- **Problem to work on**
The response should consist only of the lines from the one with "Screen dimensions: 1064x1144" to the end of the data below, copied exactly and without pictures.

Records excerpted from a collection
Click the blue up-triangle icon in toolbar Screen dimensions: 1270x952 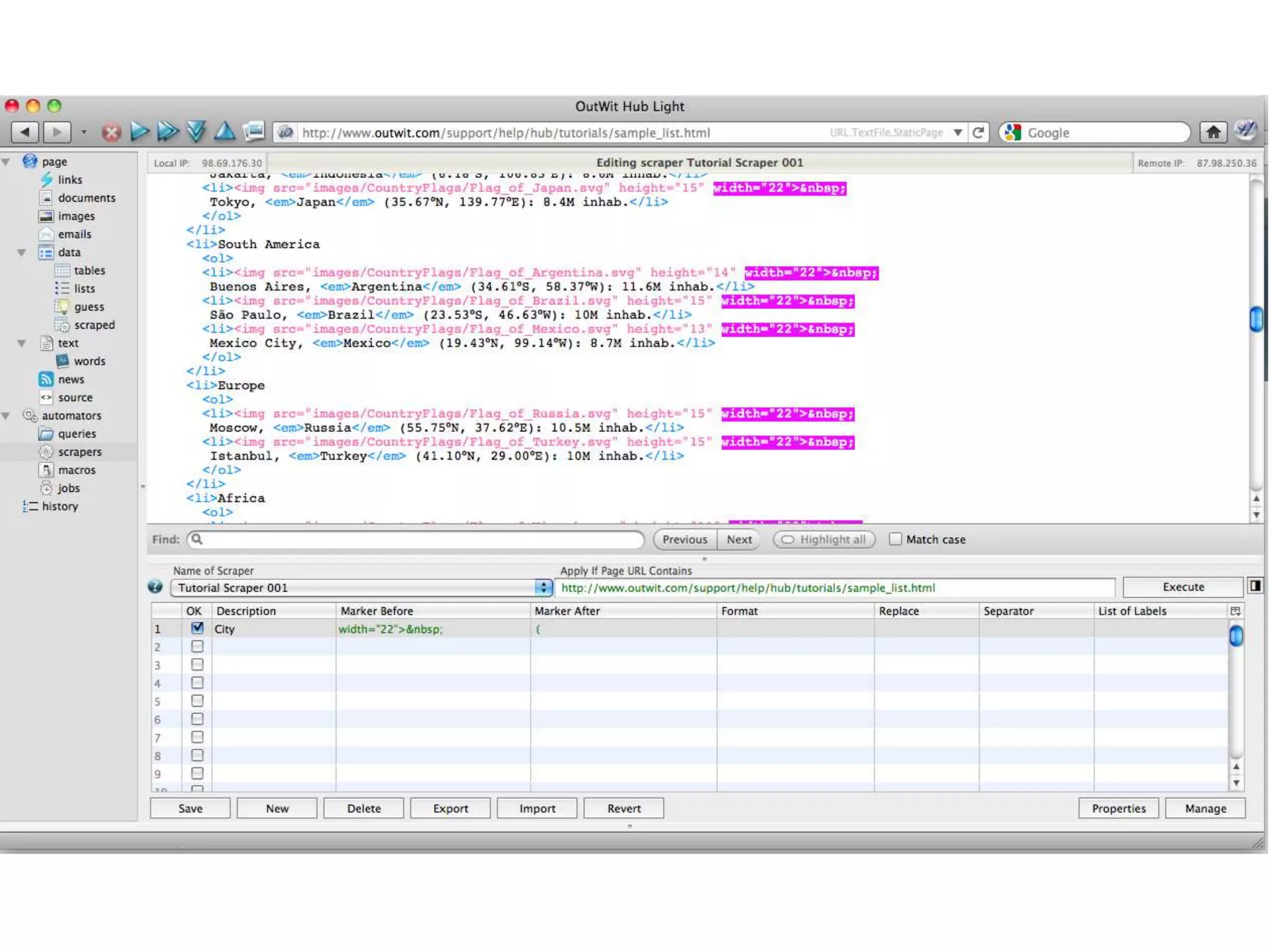point(224,131)
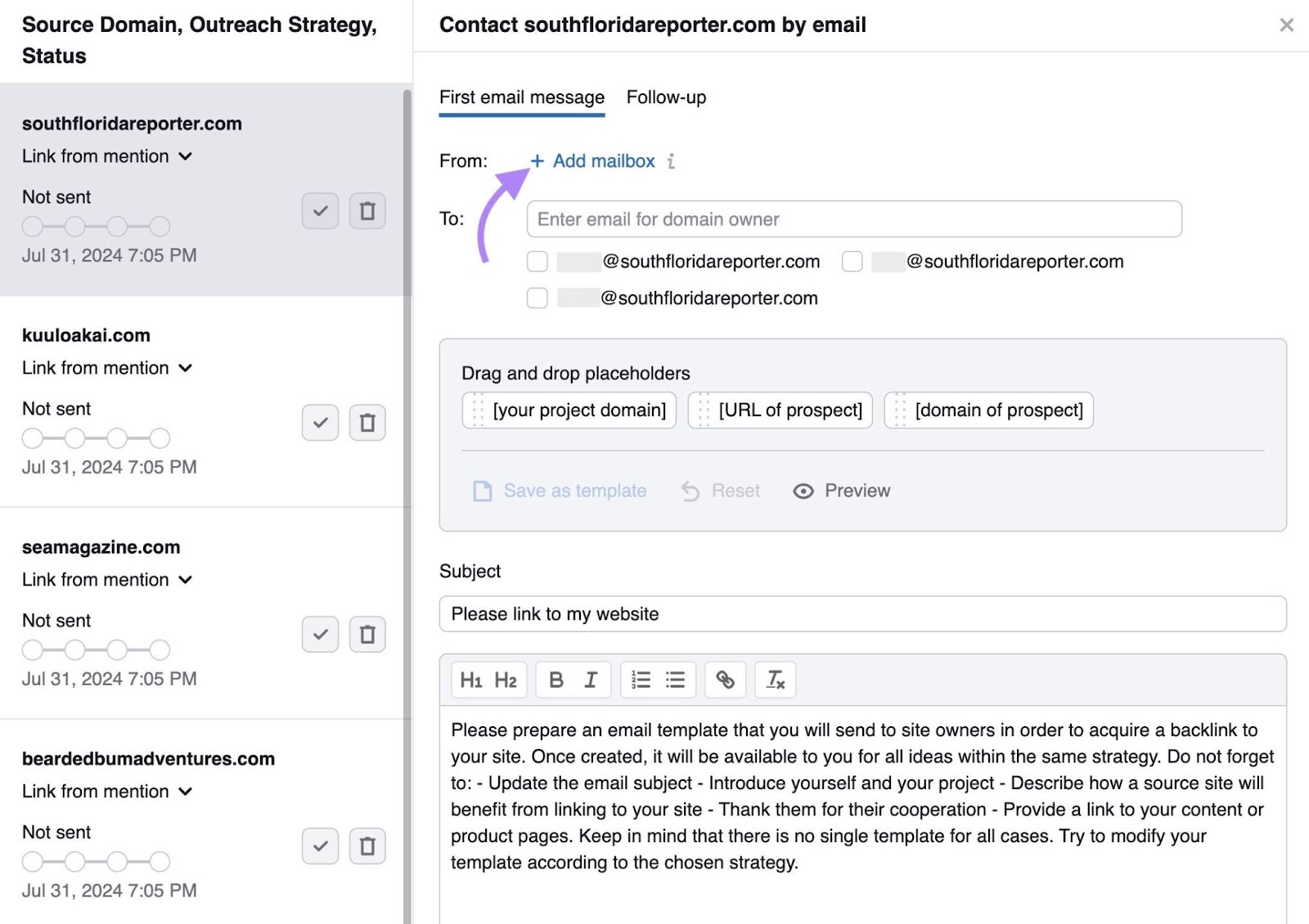Viewport: 1309px width, 924px height.
Task: Apply bold formatting in the email editor
Action: coord(557,680)
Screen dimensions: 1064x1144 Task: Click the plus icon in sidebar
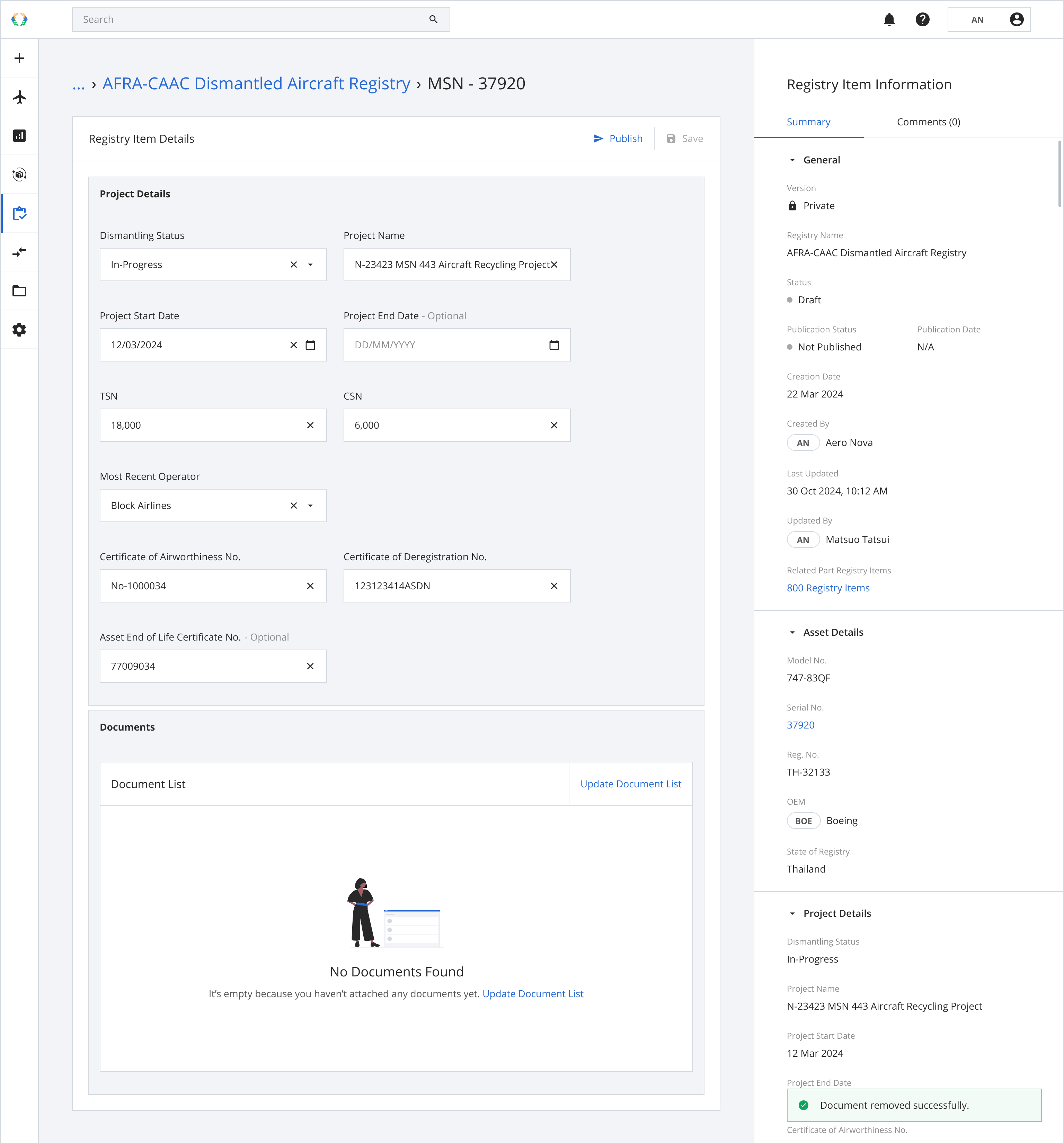pos(20,58)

- **Final answer**
Screen dimensions: 1064x1144 Task: Click the plus icon in sidebar
pos(20,58)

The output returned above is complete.